A Novel Approach for dsRNA Removal Using Oligo dT Affinity Chromatography by Targeting Hydrogen Bonding
other2025
Join us for an insightful webinar hosted by Sartorius BIA Separations, where we unveil a novel dsRNA removal technique designed to enhance mRNA vaccine production. Explore how targeting hydrogen bonding and utilizing Oligo dT affinity chromatography improves mRNA integrity and reduces immunogenicity.
Key Takeaways:
- dsRNA stability depends on hydrogen bonding.
- Disrupting hydrogen bonding destabilizes dsRNA into individual RNA strands. Target mRNA is selectively isolated with affinity Oligo dT chromatography.
- This approach is scalable, high-recovery (>90%), and GMP compliant.
Speaker:
Rok Sekirnik, PhD, Head Process Development mRNA | pDNA, Sartorius BIA Separations
Abstract:
Production of mRNA vaccines and therapeutics with in vitro transcription (IVT) reactions can result in the generation of double-stranded RNA (dsRNA), which is immunogenic and can compromise mRNA efficacy and safety.

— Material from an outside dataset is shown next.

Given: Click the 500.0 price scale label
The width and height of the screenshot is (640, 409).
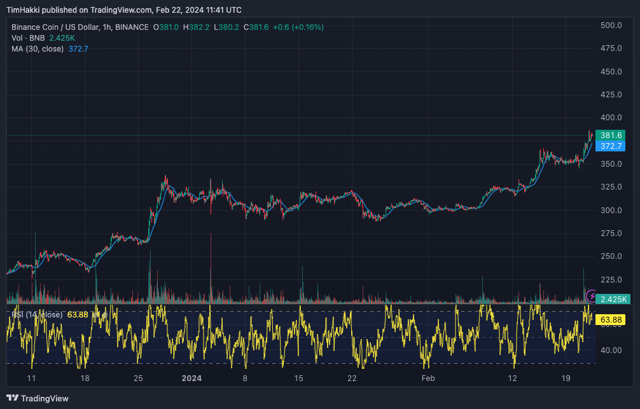Looking at the screenshot, I should pos(612,25).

Sartorius BIA Separations introduces a novel dsRNA removal technique that selectively destabilizes dsRNA by targeting hydrogen bonding that is critical for dsRNA stability. After denaturation, contaminating RNA strands are removed with an established purification platform based on Oligo dT affinity chromatography. By only modulating the pH, this method enables controlled denaturation of dsRNA under non-hazardous conditions.
This approach enhances the removal of dsRNA contaminants, increases mRNA integrity, and reduces immunogenicity while offering a scalable, high-recovery alternative to traditional dsRNA purification methods, which suffer from low recovery and low selectivity. The results include improving the overall quality, safety, and manufacturability of mRNA products.